Sri Lanka to act on UN war crimes report

05 Aug, 2015

Sri Lanka Tuesday pledged to act on a UN war crimes report to be published next month, marking a de facto acceptance of an investigation rejected by the previous regime. Prime Minister Ranil Wickremesinghe said Colombo would address the issues likely to be raised in the report during next month's United Nations Human Rights Council meeting in Geneva.
"We (have) got to address the issues that arise from the UN Human Rights report in Geneva," Wickremesinghe told a local private sector economic forum in the capital. "It is useless blaming the (Tamil) diaspora," he said, referring to the previous regime's allegation that Tamils abroad had orchestrated the UN war crimes investigation against Sri Lanka.
The country's 37-year guerrilla war ended in 2009, with Sri Lanka's minority Tamils defeated by the government in a military campaign that left thousands of combatants and civilians killed and wounded.
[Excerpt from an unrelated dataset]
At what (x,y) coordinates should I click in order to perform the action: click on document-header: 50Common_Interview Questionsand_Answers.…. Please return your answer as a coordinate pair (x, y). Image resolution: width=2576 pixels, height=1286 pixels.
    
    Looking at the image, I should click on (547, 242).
Many Tamils, including moderate groups, have pressed for an international investigation into allegations that up to 40,000 ethnic Tamils were killed by government forces in the final months of the conflict.
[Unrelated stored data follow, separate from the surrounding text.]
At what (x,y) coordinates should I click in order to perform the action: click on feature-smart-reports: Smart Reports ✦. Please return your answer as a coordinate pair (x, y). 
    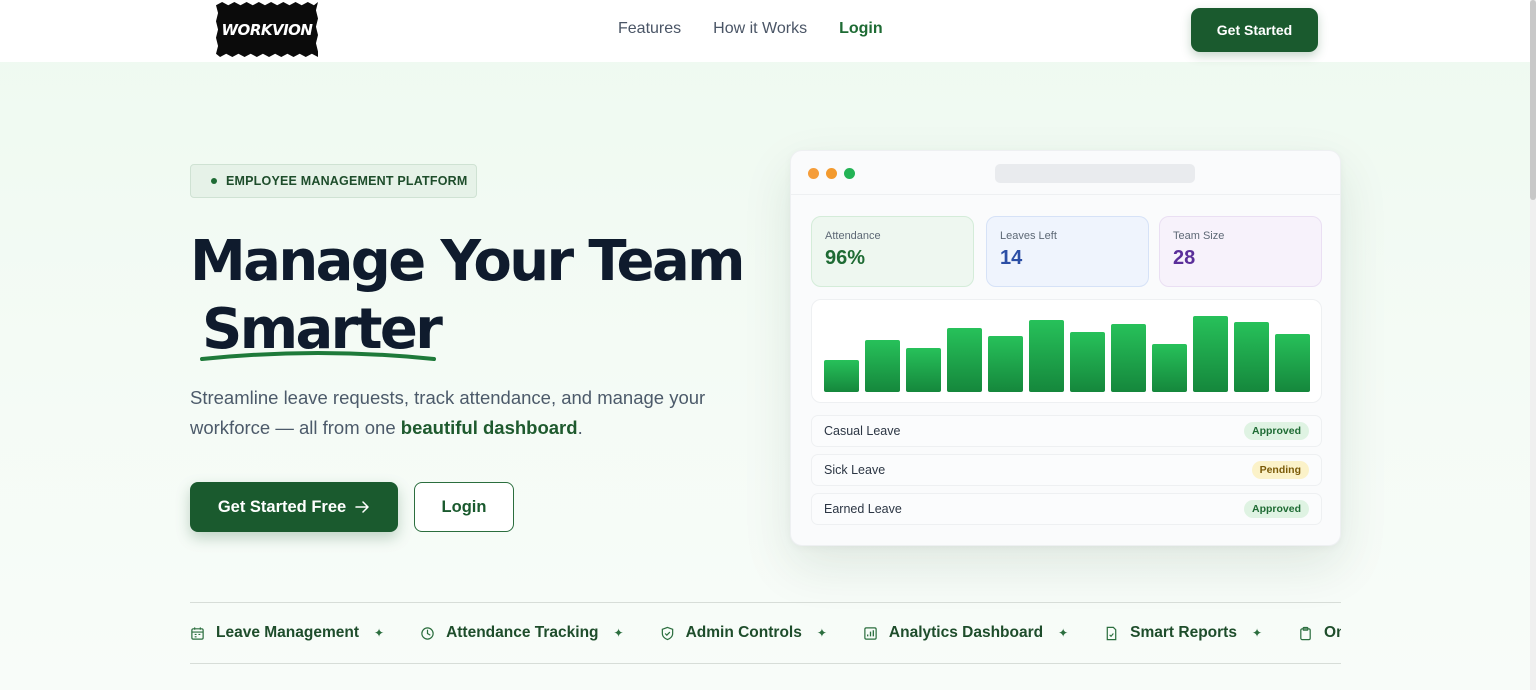
    Looking at the image, I should click on (1183, 633).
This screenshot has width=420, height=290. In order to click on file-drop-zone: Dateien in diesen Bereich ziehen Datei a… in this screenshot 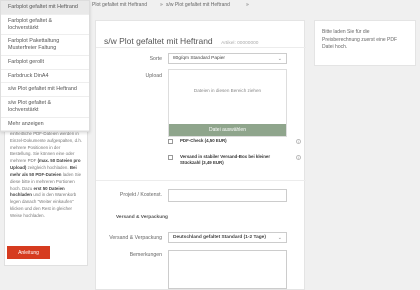, I will do `click(228, 103)`.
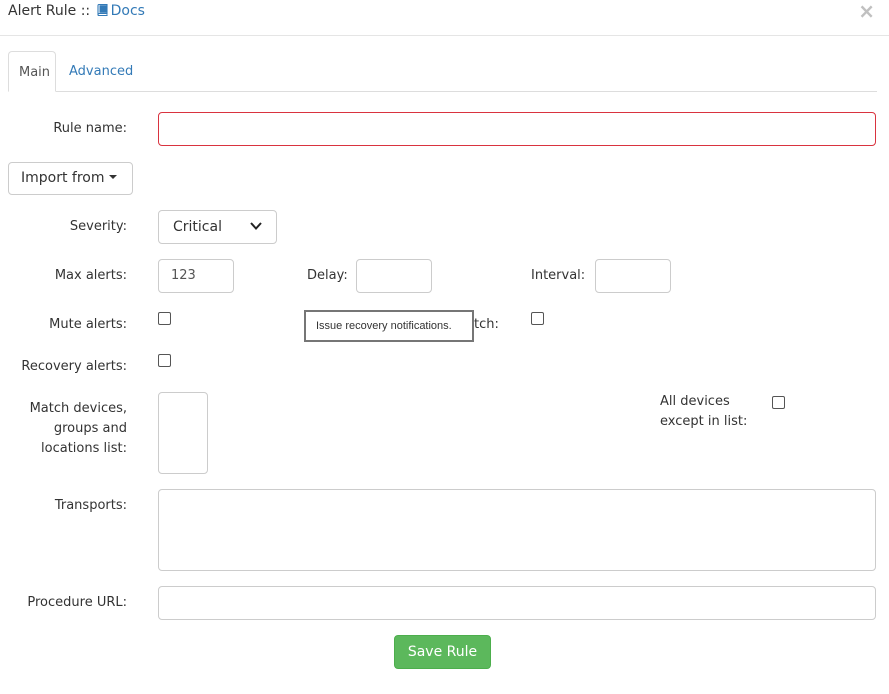  What do you see at coordinates (42, 11) in the screenshot?
I see `modal-title-text: Alert Rule` at bounding box center [42, 11].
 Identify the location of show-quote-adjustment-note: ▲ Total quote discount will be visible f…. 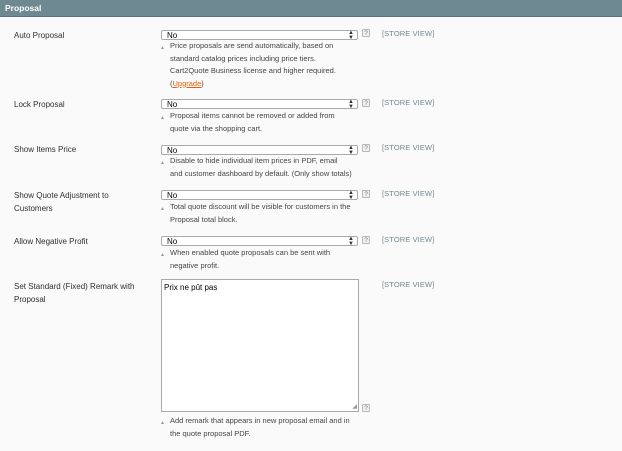
(265, 214).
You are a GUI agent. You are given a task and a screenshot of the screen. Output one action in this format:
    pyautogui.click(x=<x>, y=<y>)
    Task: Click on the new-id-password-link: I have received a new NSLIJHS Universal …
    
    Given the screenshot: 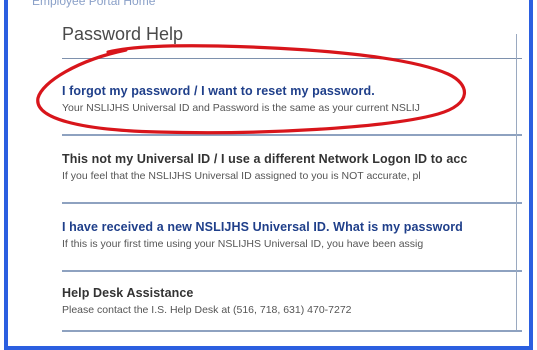 What is the action you would take?
    pyautogui.click(x=296, y=227)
In June last year, the UN High Commissioner for Human Rights appointed a three-member panel to investigate violations of international humanitarian law by both sides. The then-government in Colombo refused to cooperate with the panel. But the new government - which came to power after Maithripala Sirisena defeated strongman president Mahinda Rajapakse in January presidential elections - has taken a more conciliatory stance with the UN.